### [Set task]
Reproduce all of the following records line for line, with no changes.

### [Exercise inputs]
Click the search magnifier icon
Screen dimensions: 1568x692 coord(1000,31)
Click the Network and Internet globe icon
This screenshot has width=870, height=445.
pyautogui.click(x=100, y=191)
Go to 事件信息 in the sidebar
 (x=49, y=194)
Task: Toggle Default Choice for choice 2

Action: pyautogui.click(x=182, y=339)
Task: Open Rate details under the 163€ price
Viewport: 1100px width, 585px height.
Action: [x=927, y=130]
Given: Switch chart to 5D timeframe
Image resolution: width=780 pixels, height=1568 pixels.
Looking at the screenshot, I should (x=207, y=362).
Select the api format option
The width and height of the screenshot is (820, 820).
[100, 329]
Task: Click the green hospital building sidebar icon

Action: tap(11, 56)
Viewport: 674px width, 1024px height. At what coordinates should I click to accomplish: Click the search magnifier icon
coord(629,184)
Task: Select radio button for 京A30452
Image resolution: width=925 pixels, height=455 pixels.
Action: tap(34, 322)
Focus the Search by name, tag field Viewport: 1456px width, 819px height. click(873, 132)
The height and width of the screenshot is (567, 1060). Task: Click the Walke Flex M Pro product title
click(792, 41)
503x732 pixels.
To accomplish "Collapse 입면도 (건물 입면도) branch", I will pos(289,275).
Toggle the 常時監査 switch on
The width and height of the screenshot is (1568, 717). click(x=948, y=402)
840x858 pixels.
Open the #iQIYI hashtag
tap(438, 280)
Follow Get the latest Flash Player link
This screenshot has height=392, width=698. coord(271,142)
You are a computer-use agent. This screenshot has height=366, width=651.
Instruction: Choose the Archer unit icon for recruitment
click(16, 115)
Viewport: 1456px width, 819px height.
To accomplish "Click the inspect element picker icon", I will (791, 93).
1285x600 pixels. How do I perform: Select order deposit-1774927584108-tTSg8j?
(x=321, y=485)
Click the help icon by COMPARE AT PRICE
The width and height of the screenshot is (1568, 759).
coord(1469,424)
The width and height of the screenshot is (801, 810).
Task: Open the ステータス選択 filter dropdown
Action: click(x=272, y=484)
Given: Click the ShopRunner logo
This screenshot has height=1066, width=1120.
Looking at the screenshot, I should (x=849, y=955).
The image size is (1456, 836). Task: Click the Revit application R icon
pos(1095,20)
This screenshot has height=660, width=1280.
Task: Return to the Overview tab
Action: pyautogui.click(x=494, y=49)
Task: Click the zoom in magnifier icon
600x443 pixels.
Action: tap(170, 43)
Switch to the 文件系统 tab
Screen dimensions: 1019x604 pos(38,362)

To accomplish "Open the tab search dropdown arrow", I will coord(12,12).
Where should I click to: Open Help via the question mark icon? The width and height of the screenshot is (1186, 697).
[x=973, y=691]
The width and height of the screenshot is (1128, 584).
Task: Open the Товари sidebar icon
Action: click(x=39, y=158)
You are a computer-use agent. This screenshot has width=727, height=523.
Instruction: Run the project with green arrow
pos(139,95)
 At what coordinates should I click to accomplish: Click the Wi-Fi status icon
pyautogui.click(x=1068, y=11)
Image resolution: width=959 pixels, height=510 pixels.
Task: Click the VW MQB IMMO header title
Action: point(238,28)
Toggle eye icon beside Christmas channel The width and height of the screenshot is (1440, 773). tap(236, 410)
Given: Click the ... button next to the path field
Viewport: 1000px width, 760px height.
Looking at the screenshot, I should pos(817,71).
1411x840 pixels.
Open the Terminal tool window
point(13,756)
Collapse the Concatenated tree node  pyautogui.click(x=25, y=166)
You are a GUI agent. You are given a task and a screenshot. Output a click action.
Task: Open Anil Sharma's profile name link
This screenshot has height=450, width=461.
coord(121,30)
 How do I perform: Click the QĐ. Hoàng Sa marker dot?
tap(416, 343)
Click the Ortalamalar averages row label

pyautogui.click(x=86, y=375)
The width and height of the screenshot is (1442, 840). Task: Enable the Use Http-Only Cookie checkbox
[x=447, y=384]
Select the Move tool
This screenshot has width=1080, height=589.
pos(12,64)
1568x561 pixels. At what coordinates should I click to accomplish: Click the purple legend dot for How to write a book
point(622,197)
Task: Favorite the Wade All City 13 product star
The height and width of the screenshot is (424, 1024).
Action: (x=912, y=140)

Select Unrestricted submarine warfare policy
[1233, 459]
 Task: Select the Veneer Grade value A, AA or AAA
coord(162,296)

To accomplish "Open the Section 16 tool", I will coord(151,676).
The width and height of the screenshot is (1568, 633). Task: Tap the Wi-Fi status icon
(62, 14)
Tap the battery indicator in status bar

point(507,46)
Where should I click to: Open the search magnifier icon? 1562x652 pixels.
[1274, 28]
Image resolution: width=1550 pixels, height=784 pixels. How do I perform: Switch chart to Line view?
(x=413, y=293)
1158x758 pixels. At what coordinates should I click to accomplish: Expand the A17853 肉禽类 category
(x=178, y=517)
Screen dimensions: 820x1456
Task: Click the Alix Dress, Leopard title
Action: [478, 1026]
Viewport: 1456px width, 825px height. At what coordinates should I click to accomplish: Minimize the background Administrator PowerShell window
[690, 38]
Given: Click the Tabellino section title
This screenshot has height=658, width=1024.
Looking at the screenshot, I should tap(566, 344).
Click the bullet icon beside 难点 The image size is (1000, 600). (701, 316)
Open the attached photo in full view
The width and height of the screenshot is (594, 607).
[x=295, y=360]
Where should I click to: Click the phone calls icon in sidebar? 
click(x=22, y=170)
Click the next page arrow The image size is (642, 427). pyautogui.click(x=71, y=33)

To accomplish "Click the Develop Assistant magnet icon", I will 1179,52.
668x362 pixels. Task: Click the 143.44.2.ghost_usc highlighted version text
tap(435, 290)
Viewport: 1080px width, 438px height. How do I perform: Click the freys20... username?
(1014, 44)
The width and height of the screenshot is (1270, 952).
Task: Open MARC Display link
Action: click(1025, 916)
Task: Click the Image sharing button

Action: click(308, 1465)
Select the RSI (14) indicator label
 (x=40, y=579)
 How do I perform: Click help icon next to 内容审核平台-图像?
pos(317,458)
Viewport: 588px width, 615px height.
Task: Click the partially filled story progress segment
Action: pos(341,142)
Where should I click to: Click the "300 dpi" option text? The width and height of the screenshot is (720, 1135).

### [Output for this task]
Click the search magnifier icon
Screen dimensions: 1568x692 coord(1000,31)
Click the Network and Internet globe icon
This screenshot has width=870, height=445.
pyautogui.click(x=100, y=191)
Go to 事件信息 in the sidebar
 (x=49, y=194)
Task: Toggle Default Choice for choice 2

Action: pyautogui.click(x=182, y=339)
Task: Open Rate details under the 163€ price
Viewport: 1100px width, 585px height.
Action: [x=927, y=130]
Given: Switch chart to 5D timeframe
Image resolution: width=780 pixels, height=1568 pixels.
Looking at the screenshot, I should (x=207, y=362).
Select the api format option
The width and height of the screenshot is (820, 820).
[100, 329]
Task: Click the green hospital building sidebar icon

Action: tap(11, 56)
Viewport: 674px width, 1024px height. At what coordinates should I click to accomplish: Click the search magnifier icon
coord(629,184)
Task: Select radio button for 京A30452
Image resolution: width=925 pixels, height=455 pixels.
Action: tap(34, 322)
Focus the Search by name, tag field Viewport: 1456px width, 819px height. click(873, 132)
The height and width of the screenshot is (567, 1060). Task: Click the Walke Flex M Pro product title
click(792, 41)
503x732 pixels.
To accomplish "Collapse 입면도 (건물 입면도) branch", I will pos(289,275).
Toggle the 常時監査 switch on
The width and height of the screenshot is (1568, 717). click(x=948, y=402)
840x858 pixels.
Open the #iQIYI hashtag
tap(438, 280)
Follow Get the latest Flash Player link
This screenshot has height=392, width=698. coord(271,142)
You are a computer-use agent. This screenshot has height=366, width=651.
Instruction: Choose the Archer unit icon for recruitment
click(16, 115)
Viewport: 1456px width, 819px height.
To accomplish "Click the inspect element picker icon", I will (791, 93).
1285x600 pixels. How do I perform: Select order deposit-1774927584108-tTSg8j?
(x=321, y=485)
Click the help icon by COMPARE AT PRICE
The width and height of the screenshot is (1568, 759).
coord(1469,424)
The width and height of the screenshot is (801, 810).
Task: Open the ステータス選択 filter dropdown
Action: click(x=272, y=484)
Given: Click the ShopRunner logo
This screenshot has height=1066, width=1120.
Looking at the screenshot, I should (x=849, y=955).
The image size is (1456, 836). Task: Click the Revit application R icon
pos(1095,20)
This screenshot has height=660, width=1280.
Task: Return to the Overview tab
Action: pyautogui.click(x=494, y=49)
Task: Click the zoom in magnifier icon
600x443 pixels.
Action: tap(170, 43)
Switch to the 文件系统 tab
Screen dimensions: 1019x604 pos(38,362)

To accomplish "Open the tab search dropdown arrow", I will coord(12,12).
Where should I click to: Open Help via the question mark icon? The width and height of the screenshot is (1186, 697).
[x=973, y=691]
The width and height of the screenshot is (1128, 584).
Task: Open the Товари sidebar icon
Action: click(x=39, y=158)
You are a computer-use agent. This screenshot has width=727, height=523.
Instruction: Run the project with green arrow
pos(139,95)
 At what coordinates should I click to accomplish: Click the Wi-Fi status icon
pyautogui.click(x=1068, y=11)
Image resolution: width=959 pixels, height=510 pixels.
Task: Click the VW MQB IMMO header title
Action: point(238,28)
Toggle eye icon beside Christmas channel The width and height of the screenshot is (1440, 773). tap(236, 410)
Given: Click the ... button next to the path field
Viewport: 1000px width, 760px height.
Looking at the screenshot, I should pos(817,71).
1411x840 pixels.
Open the Terminal tool window
point(13,756)
Collapse the Concatenated tree node  pyautogui.click(x=25, y=166)
You are a GUI agent. You are given a task and a screenshot. Output a click action.
Task: Open Anil Sharma's profile name link
This screenshot has height=450, width=461.
coord(121,30)
 How do I perform: Click the QĐ. Hoàng Sa marker dot?
tap(416, 343)
Click the Ortalamalar averages row label

pyautogui.click(x=86, y=375)
The width and height of the screenshot is (1442, 840). Task: Enable the Use Http-Only Cookie checkbox
[x=447, y=384]
Select the Move tool
This screenshot has width=1080, height=589.
pos(12,64)
1568x561 pixels. At what coordinates should I click to accomplish: Click the purple legend dot for How to write a book
point(622,197)
Task: Favorite the Wade All City 13 product star
The height and width of the screenshot is (424, 1024).
Action: (x=912, y=140)

Select Unrestricted submarine warfare policy
[1233, 459]
 Task: Select the Veneer Grade value A, AA or AAA
coord(162,296)

To accomplish "Open the Section 16 tool", I will coord(151,676).
The width and height of the screenshot is (1568, 633). Task: Tap the Wi-Fi status icon
(62, 14)
Tap the battery indicator in status bar

point(507,46)
Where should I click to: Open the search magnifier icon? 1562x652 pixels.
[1274, 28]
Image resolution: width=1550 pixels, height=784 pixels. How do I perform: Switch chart to Line view?
(x=413, y=293)
1158x758 pixels. At what coordinates should I click to accomplish: Expand the A17853 肉禽类 category
(x=178, y=517)
Screen dimensions: 820x1456
Task: Click the Alix Dress, Leopard title
Action: [478, 1026]
Viewport: 1456px width, 825px height. At what coordinates should I click to accomplish: Minimize the background Administrator PowerShell window
[690, 38]
Given: Click the Tabellino section title
This screenshot has height=658, width=1024.
Looking at the screenshot, I should tap(566, 344).
Click the bullet icon beside 难点 The image size is (1000, 600). (701, 316)
Open the attached photo in full view
The width and height of the screenshot is (594, 607).
[x=295, y=360]
Where should I click to: Click the phone calls icon in sidebar? 
click(x=22, y=170)
Click the next page arrow The image size is (642, 427). pyautogui.click(x=71, y=33)

To accomplish "Click the Develop Assistant magnet icon", I will 1179,52.
668x362 pixels. Task: Click the 143.44.2.ghost_usc highlighted version text
tap(435, 290)
Viewport: 1080px width, 438px height. How do I perform: Click the freys20... username?
(1014, 44)
The width and height of the screenshot is (1270, 952).
Task: Open MARC Display link
Action: click(1025, 916)
Task: Click the Image sharing button

Action: click(308, 1465)
Select the RSI (14) indicator label
 (x=40, y=579)
 How do I perform: Click help icon next to 内容审核平台-图像?
pos(317,458)
Viewport: 588px width, 615px height.
Task: Click the partially filled story progress segment
Action: pos(341,142)
Where should I click to: Click the "300 dpi" option text? The width and height of the screenshot is (720, 1135).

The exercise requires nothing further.